▸ **What to do**: Scan the listing below for the string "click" and copy each line where it turns up.

▸ **Material to process**:

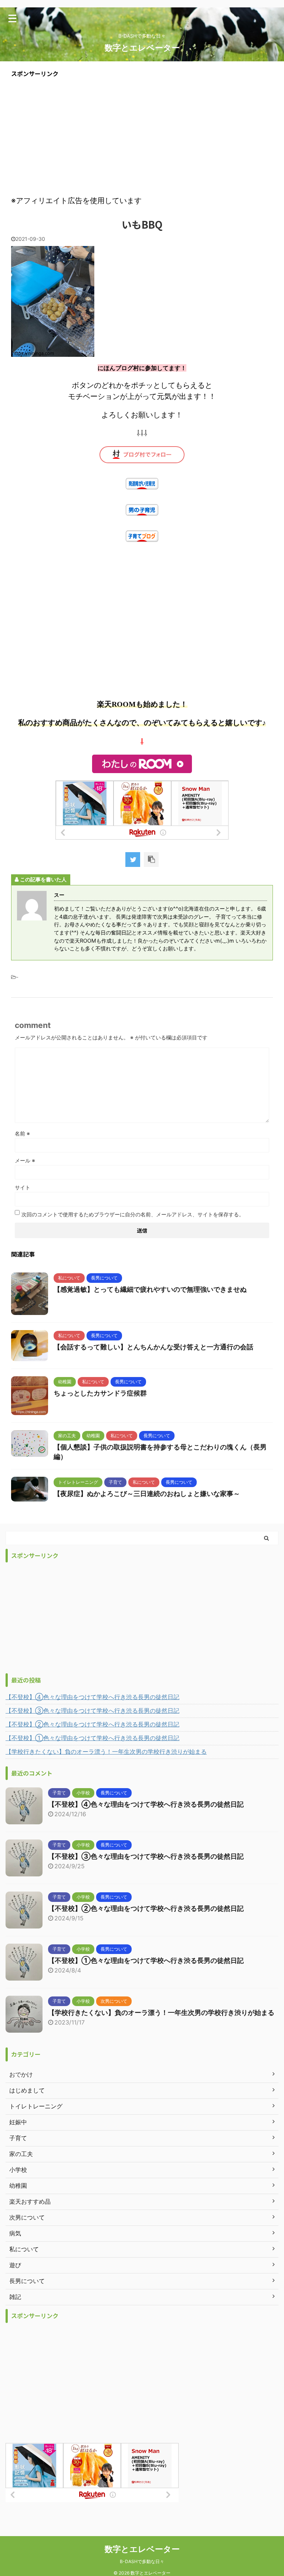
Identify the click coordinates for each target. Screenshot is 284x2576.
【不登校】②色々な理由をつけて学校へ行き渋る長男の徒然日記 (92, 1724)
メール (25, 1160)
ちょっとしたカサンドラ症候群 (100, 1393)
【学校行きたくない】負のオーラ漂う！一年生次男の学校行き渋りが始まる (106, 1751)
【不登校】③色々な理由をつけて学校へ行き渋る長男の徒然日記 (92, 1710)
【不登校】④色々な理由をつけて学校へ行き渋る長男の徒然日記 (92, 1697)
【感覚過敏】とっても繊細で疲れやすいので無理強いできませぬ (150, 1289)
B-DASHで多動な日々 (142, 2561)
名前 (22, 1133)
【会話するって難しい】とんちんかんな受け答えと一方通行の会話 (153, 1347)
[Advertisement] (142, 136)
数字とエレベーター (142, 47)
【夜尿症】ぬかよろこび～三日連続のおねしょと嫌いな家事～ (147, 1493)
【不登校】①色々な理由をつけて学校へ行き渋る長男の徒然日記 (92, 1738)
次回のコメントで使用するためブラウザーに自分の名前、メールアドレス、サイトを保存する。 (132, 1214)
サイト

---

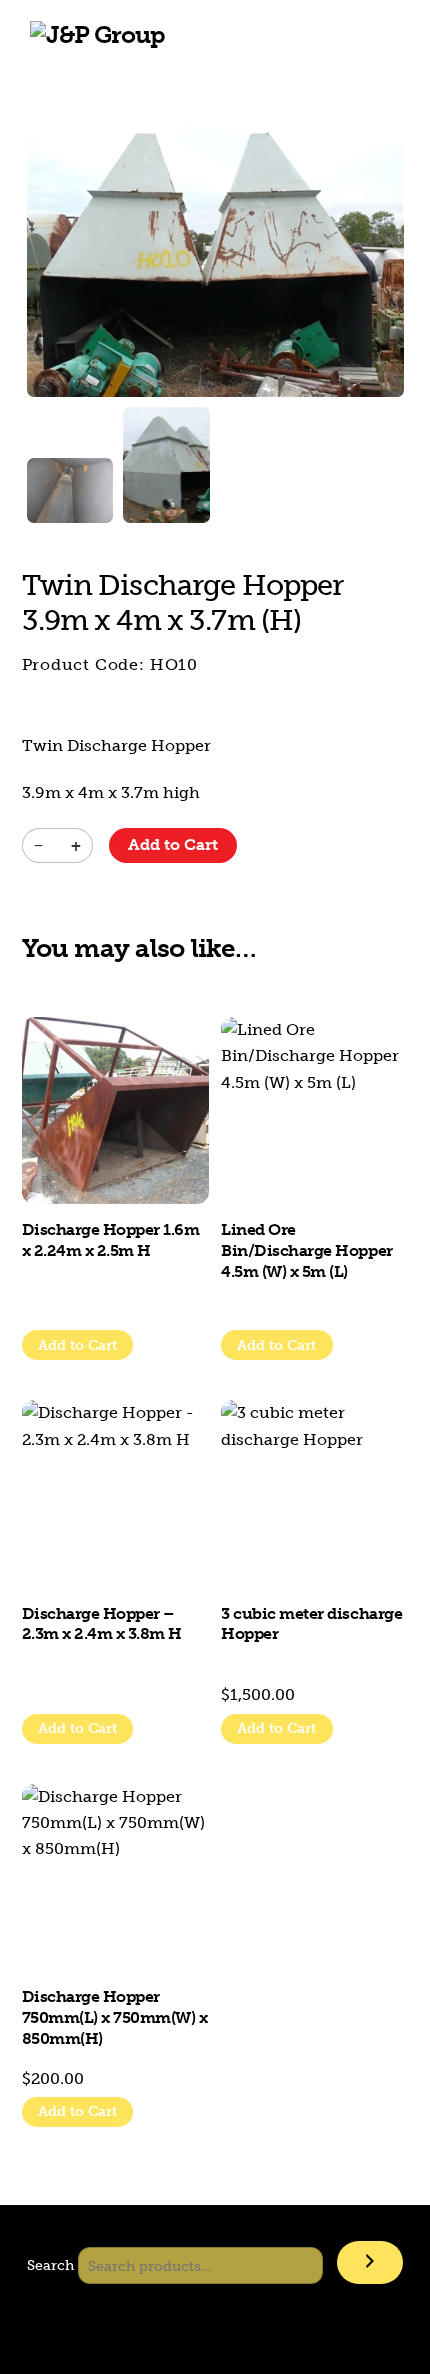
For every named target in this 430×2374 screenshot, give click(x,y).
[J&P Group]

▸ **Solution to the exercise**:
Identify the click coordinates for each target. Screenshot is 284x2576.
For every named target in this 430×2374 screenshot, give click(x,y).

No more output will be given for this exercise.